As explorers of the realm of knowledge, equipped with the cutting-edge tools BASB provides us,  we can instead take the attitude of Charlie Munger, to avoid “intense ideologies”:

“I have what I call an iron prescription that helps me keep sane when I naturally drift toward preferring one ideology over another. And that is I say ‘I’m not entitled to have an opinion on this subject unless I can state the arguments against my position better than the people who are supporting it. I think that only when I reach that stage am I qualified to speak.’”

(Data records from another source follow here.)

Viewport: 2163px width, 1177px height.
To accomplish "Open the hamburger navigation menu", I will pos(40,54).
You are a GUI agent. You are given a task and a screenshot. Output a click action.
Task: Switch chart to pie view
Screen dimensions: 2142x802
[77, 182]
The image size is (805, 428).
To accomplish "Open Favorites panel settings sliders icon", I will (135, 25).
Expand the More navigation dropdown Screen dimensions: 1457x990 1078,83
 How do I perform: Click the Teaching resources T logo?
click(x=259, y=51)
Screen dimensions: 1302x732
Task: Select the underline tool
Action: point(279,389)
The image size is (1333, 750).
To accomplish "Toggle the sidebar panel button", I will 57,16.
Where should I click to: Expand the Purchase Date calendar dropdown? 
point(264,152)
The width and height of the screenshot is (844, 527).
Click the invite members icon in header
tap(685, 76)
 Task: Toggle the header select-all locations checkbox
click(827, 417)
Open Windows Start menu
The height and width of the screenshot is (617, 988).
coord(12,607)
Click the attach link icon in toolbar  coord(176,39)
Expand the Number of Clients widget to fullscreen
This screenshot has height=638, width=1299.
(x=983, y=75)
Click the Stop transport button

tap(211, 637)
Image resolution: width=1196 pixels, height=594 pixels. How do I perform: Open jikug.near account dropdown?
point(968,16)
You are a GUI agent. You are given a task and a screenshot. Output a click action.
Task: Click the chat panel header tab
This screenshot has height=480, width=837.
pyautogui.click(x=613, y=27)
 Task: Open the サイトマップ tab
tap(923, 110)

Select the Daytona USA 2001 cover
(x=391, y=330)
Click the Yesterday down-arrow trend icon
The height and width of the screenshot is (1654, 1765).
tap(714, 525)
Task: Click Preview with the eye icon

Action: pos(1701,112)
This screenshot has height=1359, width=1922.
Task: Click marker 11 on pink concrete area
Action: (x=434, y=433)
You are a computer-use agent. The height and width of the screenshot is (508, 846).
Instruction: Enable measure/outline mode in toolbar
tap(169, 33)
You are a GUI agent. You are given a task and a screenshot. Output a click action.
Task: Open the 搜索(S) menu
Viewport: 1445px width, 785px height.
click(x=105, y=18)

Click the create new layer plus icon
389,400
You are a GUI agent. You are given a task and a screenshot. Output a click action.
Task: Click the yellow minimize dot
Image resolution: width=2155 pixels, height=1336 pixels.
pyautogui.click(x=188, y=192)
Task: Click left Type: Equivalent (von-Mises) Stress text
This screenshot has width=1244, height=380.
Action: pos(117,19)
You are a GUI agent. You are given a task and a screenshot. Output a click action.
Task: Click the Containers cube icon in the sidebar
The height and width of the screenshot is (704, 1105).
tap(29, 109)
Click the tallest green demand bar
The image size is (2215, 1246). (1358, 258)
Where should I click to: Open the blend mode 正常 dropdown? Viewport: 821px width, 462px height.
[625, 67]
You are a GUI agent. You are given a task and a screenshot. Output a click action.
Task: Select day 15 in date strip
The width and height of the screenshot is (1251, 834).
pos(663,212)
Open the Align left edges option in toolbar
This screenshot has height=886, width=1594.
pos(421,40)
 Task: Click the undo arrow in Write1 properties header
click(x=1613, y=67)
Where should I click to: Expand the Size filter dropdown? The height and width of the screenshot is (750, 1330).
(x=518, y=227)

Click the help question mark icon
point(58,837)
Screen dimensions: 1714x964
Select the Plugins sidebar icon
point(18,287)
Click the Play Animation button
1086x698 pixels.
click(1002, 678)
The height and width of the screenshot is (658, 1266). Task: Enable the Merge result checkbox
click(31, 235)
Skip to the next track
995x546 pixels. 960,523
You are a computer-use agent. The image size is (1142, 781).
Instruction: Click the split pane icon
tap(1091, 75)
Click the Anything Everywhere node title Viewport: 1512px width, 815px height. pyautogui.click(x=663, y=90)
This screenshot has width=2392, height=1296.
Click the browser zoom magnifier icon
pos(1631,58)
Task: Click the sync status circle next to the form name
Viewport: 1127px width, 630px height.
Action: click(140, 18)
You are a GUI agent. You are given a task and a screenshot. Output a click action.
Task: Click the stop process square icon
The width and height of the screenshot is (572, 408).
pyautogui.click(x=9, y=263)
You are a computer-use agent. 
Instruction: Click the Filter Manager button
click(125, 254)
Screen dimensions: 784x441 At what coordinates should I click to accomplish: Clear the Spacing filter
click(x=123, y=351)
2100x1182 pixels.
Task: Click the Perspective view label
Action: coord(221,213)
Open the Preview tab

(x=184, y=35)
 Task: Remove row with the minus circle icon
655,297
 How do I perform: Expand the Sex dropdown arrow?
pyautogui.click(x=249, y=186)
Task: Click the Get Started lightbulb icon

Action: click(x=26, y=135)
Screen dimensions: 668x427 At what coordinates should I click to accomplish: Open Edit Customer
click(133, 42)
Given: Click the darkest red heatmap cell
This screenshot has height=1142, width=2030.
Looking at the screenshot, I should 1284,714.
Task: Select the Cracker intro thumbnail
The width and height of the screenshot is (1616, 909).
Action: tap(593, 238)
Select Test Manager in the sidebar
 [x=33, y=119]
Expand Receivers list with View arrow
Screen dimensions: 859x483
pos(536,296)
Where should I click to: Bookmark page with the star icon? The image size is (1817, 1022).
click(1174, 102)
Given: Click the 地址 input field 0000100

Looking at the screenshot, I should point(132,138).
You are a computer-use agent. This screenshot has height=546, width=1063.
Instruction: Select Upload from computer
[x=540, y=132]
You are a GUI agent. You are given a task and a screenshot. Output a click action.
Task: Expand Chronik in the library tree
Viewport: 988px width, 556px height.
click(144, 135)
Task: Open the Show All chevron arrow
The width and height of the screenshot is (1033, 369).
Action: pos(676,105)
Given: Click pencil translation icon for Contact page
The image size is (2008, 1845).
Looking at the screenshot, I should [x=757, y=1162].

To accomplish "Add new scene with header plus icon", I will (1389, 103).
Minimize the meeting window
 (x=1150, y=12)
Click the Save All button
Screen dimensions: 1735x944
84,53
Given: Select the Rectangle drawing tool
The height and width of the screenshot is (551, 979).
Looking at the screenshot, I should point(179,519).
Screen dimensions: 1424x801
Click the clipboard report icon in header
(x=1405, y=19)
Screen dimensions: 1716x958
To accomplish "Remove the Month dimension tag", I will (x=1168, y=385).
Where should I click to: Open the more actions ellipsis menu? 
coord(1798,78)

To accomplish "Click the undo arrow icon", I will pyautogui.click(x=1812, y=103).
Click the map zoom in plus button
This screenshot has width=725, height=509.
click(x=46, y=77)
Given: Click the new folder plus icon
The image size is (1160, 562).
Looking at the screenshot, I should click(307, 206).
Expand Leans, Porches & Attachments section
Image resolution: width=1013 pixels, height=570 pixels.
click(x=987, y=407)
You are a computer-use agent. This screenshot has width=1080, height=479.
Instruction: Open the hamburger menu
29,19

At first, we might seek to develop our skills in digital productivity for pleasures or gains, for a promotion or idle pleasure. And there’s nothing wrong with that whatsoever. But as we do that, it becomes increasingly possible to use productivity systems and second brains for another, higher purpose: the development of virtue and moral character. GTD and sound task management cultivate honesty and integrity; BASB and reference systems can help us to cultivate a humble creativity. And, perhaps most importantly: in this pursuit, we see that the cultivation of our virtues can be fun and playful.

¹ In his Nichomachean Ethics, Aristotle describes three kinds of friendship: friendships of pleasure, utility, and virtue.

² In Buddhism, moral shame and fear are considered virtues, wholesome states. These are regret about past actions, and fear that we will do something harmful in the future. This is separate from an unwholesome sense of worry.